Farasoa est maintenant soulagée et peut continuer sa vie normalement. Farasoa est une jeune femme paysanne venant d’une commune rurale de la région Betsiboka. Elle était mariée à 14 ans, et a actuellement deux garçons. Elle travaille de temps en temps avec les membres de sa famille dans les mines d’extraction d’or.

« Actuellement j’ai 19 ans, j’ai eu mon premier enfant à 14 ans et mon accouchement était très difficile car le travail et ma souffrance ont duré 20 heures ». Vu son âge, le retard et la complication de l’accouchement de Farasoa ont entraîné une fistule obstétricale.

« J’ai mené une vie de souffrance à cause de cette fistule obstétricale » confie Farasoa « les gens se sont moqués de moi à cause de l’odeur d’urines en permanence, d’autres faisaient des ironies derrière mon dos. Même mon mari m’a quitté quand j’étais tombée enceinte de notre deuxième enfant ».

Farasoa et ses deux enfants vivent actuellement avec ses parents. Elle voulait à tout prix trouver une solution à son problème et a souhaitée d’être guérie de cette fistule pour vivre normalement comme les jeunes filles de son âge. Par conséquent, elle s’est rendue à l’hôpital de Maevatanana pour se faire soigner, mais le responsable l’a conseillé et référé de rejoindre le Centre Hospitalier de Référence de District (CHRD) Mahitsy qui prend en charge gratuitement la réparation des femmes victimes de fistule obstétricale.

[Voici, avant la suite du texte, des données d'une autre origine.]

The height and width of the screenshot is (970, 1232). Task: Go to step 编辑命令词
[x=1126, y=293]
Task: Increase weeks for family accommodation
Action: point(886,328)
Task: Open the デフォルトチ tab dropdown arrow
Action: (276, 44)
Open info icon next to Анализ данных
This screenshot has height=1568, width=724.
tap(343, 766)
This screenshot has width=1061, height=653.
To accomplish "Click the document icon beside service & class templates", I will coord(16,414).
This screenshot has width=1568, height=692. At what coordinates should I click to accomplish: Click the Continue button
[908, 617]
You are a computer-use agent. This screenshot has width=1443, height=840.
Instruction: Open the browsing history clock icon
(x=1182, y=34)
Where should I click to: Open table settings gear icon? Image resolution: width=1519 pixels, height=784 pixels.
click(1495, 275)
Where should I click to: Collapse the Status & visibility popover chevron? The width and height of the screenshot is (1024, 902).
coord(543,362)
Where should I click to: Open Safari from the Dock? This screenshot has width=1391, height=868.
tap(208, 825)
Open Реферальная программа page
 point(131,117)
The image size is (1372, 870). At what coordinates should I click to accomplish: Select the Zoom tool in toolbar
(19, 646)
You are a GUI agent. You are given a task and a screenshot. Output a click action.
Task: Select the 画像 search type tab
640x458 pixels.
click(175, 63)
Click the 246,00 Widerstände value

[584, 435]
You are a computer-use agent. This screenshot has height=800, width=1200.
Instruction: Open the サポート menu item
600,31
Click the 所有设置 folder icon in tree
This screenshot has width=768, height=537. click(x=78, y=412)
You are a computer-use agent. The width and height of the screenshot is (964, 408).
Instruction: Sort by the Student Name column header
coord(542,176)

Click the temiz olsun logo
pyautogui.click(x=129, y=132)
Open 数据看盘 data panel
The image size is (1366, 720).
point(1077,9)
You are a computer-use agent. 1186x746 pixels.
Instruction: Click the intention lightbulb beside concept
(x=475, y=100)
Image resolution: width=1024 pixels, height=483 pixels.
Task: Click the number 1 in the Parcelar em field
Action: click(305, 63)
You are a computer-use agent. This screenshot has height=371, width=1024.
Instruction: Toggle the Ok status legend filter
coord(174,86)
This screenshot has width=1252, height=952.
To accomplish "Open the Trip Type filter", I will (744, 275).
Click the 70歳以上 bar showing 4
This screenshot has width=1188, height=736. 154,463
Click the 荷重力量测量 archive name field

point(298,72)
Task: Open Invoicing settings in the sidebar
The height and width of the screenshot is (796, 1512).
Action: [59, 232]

« Mes parents étaient partants, ils m’ont toujours soutenu et ils voulaient m’accompagner pour se soigner ». C’est une famille d’agriculteur modeste, mais l’espoir d’arriver à Mahitsy pour régler ce problème était au plus haut point. Les membres de la famille travaillent sur le long de la rivière en tamisant la boue de pépite d’or et finalement, ils ont trouvé une somme nécessaire pour le déplacement jusqu’à l’hôpital de Mahitsy. Le mois de juillet, ses parents, sa sœur ainsi que ses enfants avec Farasoa ont rejoint directement à Mahitsy pour guérir Farasoa, malgré le confinement et l’urgence sanitaire actuelle causés par la pandémie de COVID-19. « Presque toute la famille était là pour me soutenir, j’étais soulagée» martèle Farasoa dans l’espoir d’être guérie très bientôt. Ayant une lettre de référence de l’hôpital de Maevatanana, pour son intervention au CHRD de Mahitsy, la famille a pu traverser les différents barrages sanitaires mais, « Nous étions obligés d’être transbordés trois fois pour arriver ici mais cela ne nous a pas empêcher de continuer. Nous avons changé de véhicules de transport à Mahazoma, Maevatanana, Mahatsinjo pour enfin arriver à Mahitsy » Explique le père de Farasoa.   

Farasoa était bien arrivée à l’Hôpital de Mahitsy et le Docteur Lucie est son équipe se sont bien occupés d’elle :

« l’intervention s’est bien passée, Farasoa est libérée de ce fardeau. Elle a également bénéficié de service de planification familiale après sa réparation chirurgicale pour éviter les grossesses non-désirées »

Même devant le contexte de l’urgence sanitaire dû au COVID19, l’opération de réparation de cas de fistule obstétricale continue dans le CHRD Mahitsy, ainsi que dans quinze autres hôpitaux à Madagascar. Ceci est une fructueuse collaboration entre le Ministère de la Santé, les partenaires et appuyée par UNFPA.